Required action: There is material below. Print exactly the lines starting at the line with "Linkedin (286, 880)" and ending at the line with "Собиралась замуж. Вскрылись", ends included, and no others.

Input for this task:
+ + +
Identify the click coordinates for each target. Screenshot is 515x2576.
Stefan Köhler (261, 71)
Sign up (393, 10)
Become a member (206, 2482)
+ + +
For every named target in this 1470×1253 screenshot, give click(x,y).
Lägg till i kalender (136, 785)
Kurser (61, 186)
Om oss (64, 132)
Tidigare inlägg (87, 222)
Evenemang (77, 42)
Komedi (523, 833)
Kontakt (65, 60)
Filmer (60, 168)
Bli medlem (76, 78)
+ + +
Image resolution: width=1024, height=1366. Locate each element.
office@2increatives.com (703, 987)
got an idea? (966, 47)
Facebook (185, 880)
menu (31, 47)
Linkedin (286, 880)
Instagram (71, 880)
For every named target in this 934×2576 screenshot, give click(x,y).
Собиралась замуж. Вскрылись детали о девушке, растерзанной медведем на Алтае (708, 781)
+ + +
Result of this exercise:
Linkedin (286, 880)
Instagram (71, 880)
For every named target in this 934×2576 screenshot, give click(x,y).
Собиралась замуж. Вскрылись детали о девушке, растерзанной медведем на Алтае (708, 781)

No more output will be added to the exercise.